— Aim of the exercise —
Copy each of the lines below word for word, leaving out the pictures.

— Material to process —

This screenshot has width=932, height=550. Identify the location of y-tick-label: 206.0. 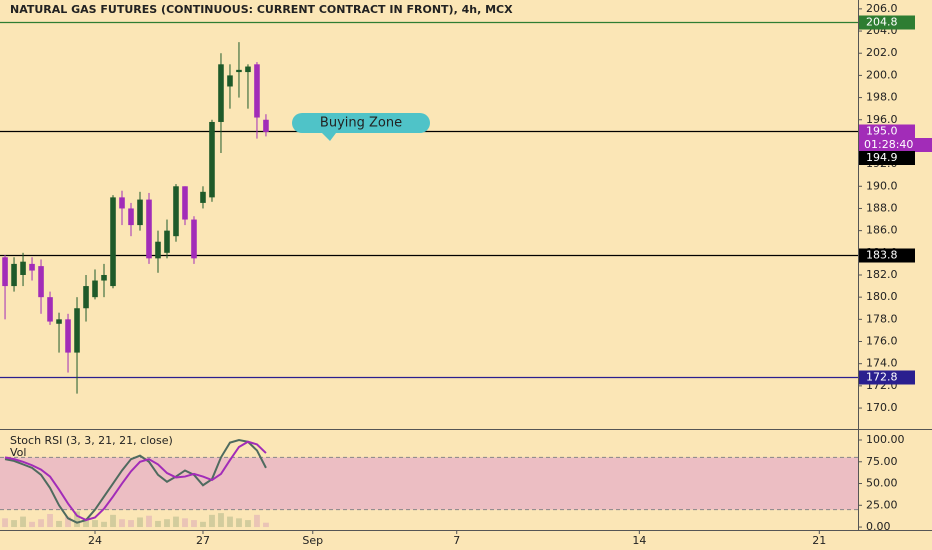
(882, 8).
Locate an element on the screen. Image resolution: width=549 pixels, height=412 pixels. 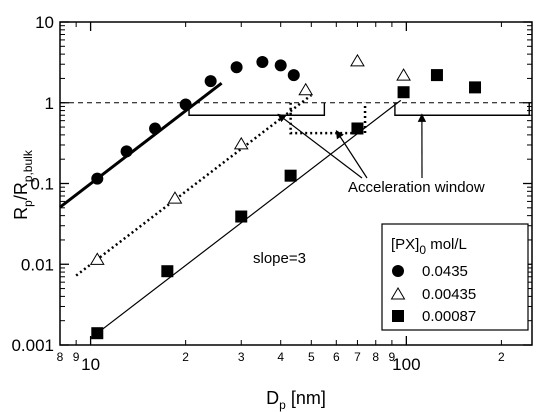
legend: [PX]0 mol/L 0.0435 0.00435 0.00087 is located at coordinates (455, 277).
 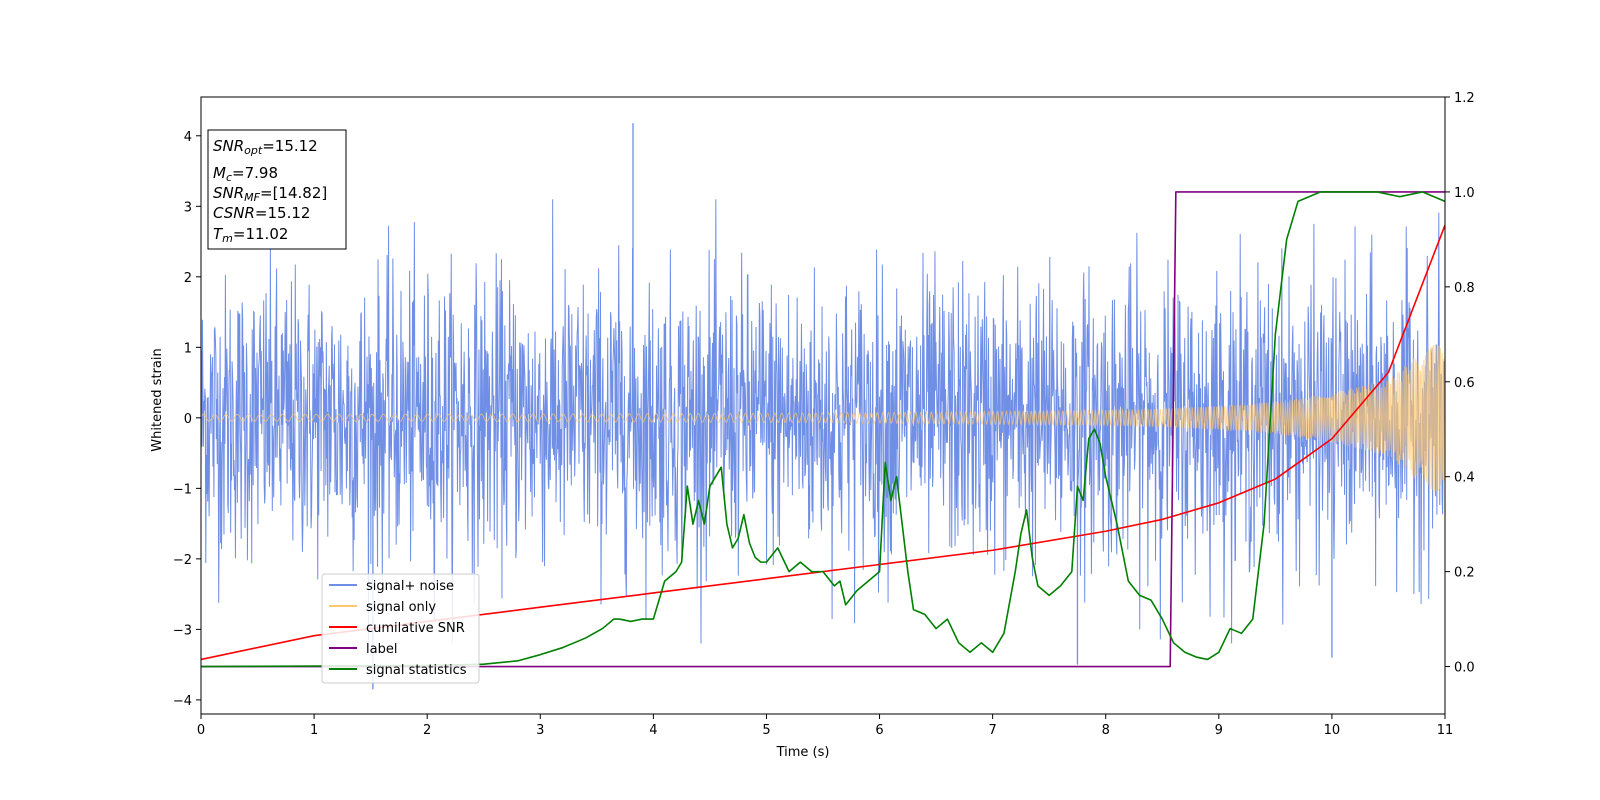 What do you see at coordinates (823, 418) in the screenshot?
I see `series-signal-only` at bounding box center [823, 418].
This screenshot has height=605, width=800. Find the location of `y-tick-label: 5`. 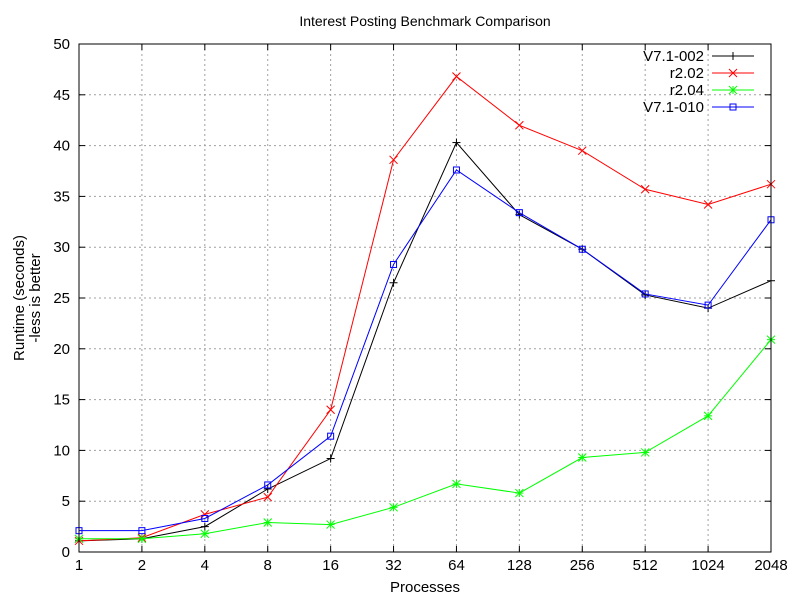

y-tick-label: 5 is located at coordinates (66, 502).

— Output below —
This screenshot has width=932, height=550. Identify the location of y-tick-label: 206.0. 
(882, 8).
Locate an element on the screen. Image resolution: width=549 pixels, height=412 pixels. 
legend: [PX]0 mol/L 0.0435 0.00435 0.00087 is located at coordinates (455, 277).
  What do you see at coordinates (823, 418) in the screenshot?
I see `series-signal-only` at bounding box center [823, 418].
This screenshot has height=605, width=800. Find the location of `y-tick-label: 5`. 

y-tick-label: 5 is located at coordinates (66, 502).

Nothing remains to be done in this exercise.